The Perfect Pit Crew

Despite the trickle of investments coming in for women-led startups, there is a groundswell of support coming from women-focused venture capital firms like HerCapital, education platforms like Tigerhall, and non-profit women advocacy groups like the Indian Women's Institutional League (IWIL). As organisations recognise the need for change, they are designing programs that provide women founders with the resources, visibility, and access to grow their business. 

One of the most recent support programs launched this year AccelerateHer is an intensive acceleration program designed to enable women founders of leading early-stage startups in India to build, grow, and scale a successful business in technology. The program was built to support women founders through networking and mentorship opportunities. Other programs such as this led by Tigerhall and the ASEAN Women Founders Mentorship Program support our next generation of women entrepreneurs with guidance and advice from industry experts and their peers. One of the mentors in Tigerhall’s program is Juliet Zhu, CFO of Carsome, Southeast Asia’s largest integrated car e-commerce platform. Juliet’s journey in overcoming challenges in building one of Southeast Asia’s biggest unicorns is a story that is inspiring the next generation of startup founders. 

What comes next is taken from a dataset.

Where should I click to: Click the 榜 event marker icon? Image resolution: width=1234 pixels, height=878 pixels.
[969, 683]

Helping Startups to the Chequered Flag

In our experience working with founders, those that master the twin levers of technology and talent significantly boost their chances of success. Cloud technology has the potential to open opportunities and encourage the economic participation of all members of society. With the cloud, someone in their garage or dorm room can access the same scale and cost structure as the largest companies in the world. Hyejun Lee of South Korea is one example of an entrepreneur using the cloud to join the tech industry. Hyejun founded Kai Health to build a digital tool that helps clinicians make better decisions in reproductive health using data and artificial intelligence (AI). 

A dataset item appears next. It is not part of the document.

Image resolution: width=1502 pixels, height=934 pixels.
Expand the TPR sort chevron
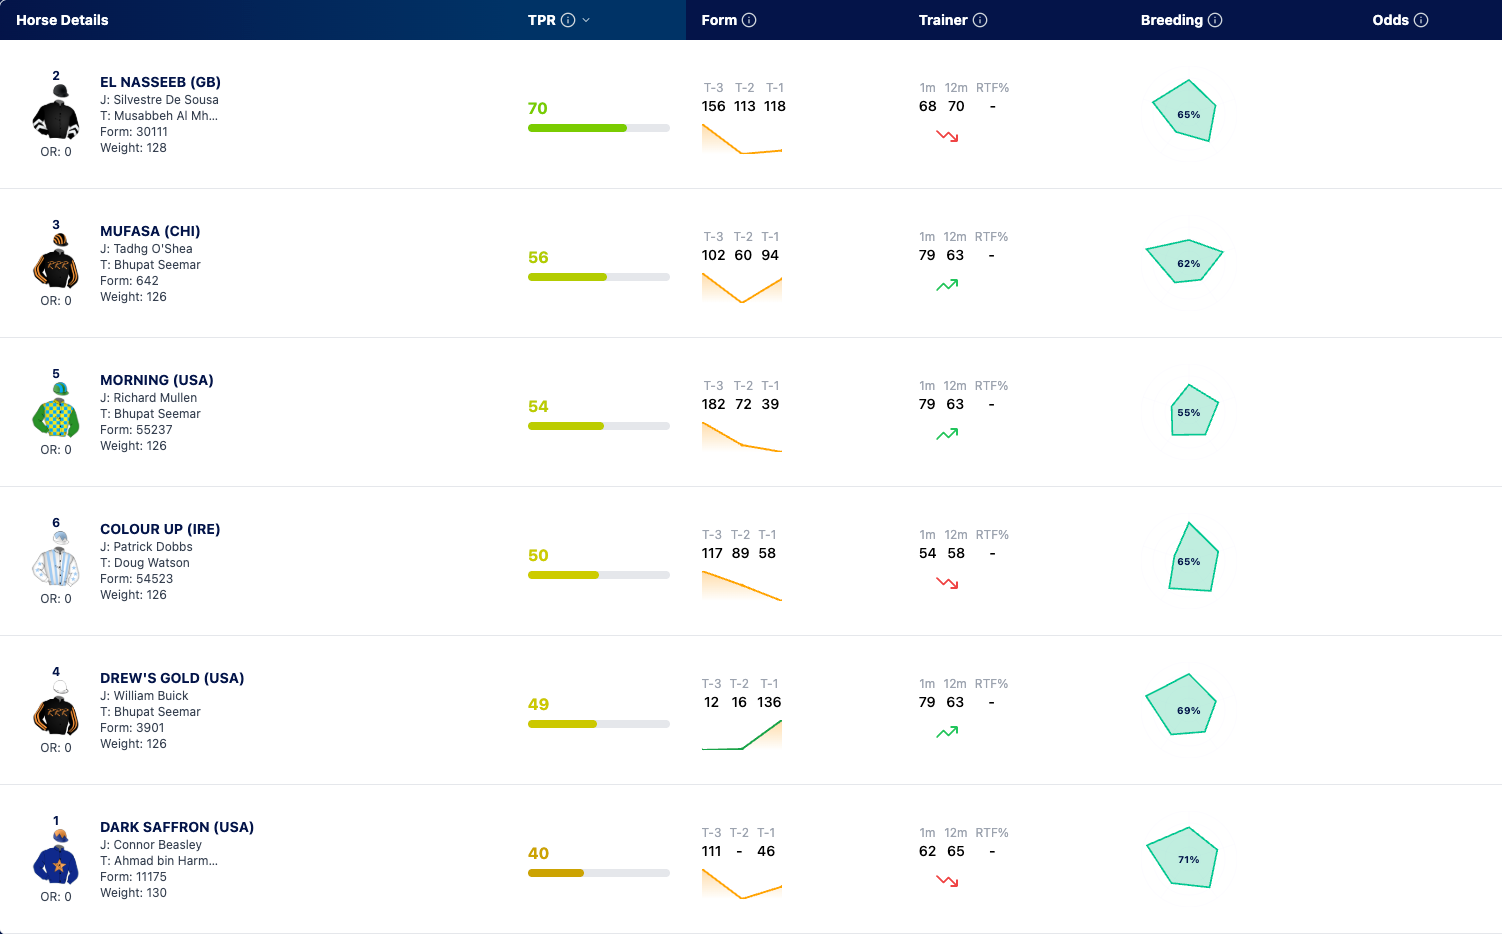586,20
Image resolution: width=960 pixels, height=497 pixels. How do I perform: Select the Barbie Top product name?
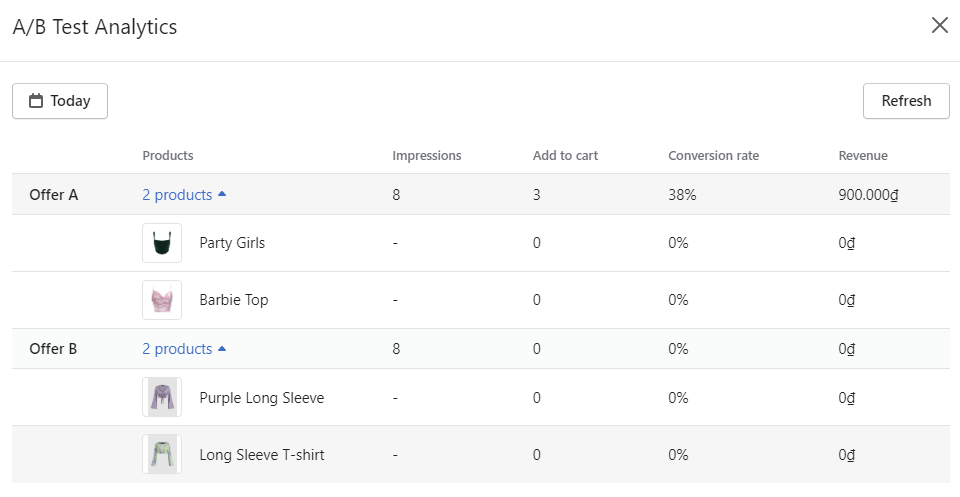tap(234, 300)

The will to digitally upskill in the APAC region is strong, which is fortunate because a digitally savvy workforce that includes more women is key to a successful digital economy. A recent Gallup study found that most women workers (75%) in the APAC region are “extremely” or “very interested” in training in at least one digital skill, but nearly half (45%) say a lack of time is a barrier to obtaining skills training. Self-paced digital learning programs are designed to provide unemployed and underemployed individuals with the flexibility to build up their digital knowledge for an entry-level career in technology. 

Given the learning opportunities available today, countless founders are challenging the notion that you have to be from the tech world to build a startup. Tessa Wijaya is the COO of Xendit, a leading digital payments company in Indonesia and the Philippines. Tessa is a great example of someone who pivoted from investment banking to building a successful fintech company in Southeast Asia. 

The Victory Lap in Sight

There is still much to be done before we can achieve gender equity in the startup industry, but with a more supportive landscape, greater technological possibilities, and democratised learning, women founders are seizing the opportunities to prove what’s possible today. Juliette Murphy said, “Over my career in engineering, it’s fair to say that I have always found myself in the minority, in what remains a male-dominated field”. As CEO and co-founder of FloodMapp, an early-stage tech company that specialises in rapid real-time flood forecasting and flood inundation mapping using the cloud, Juliette said, “By taking the risk to build a company from the ground up, I have shown the industry and the next generation what is possible if you believe in yourself and have the determination to get there”. 

While technology makes innovation possible, it's people who get the real work done, and the more inclusive a team is, the better it will function. In the race to achieve gender equity in the startup industry, a strategy that includes inclusive policies will make the race fairer for all.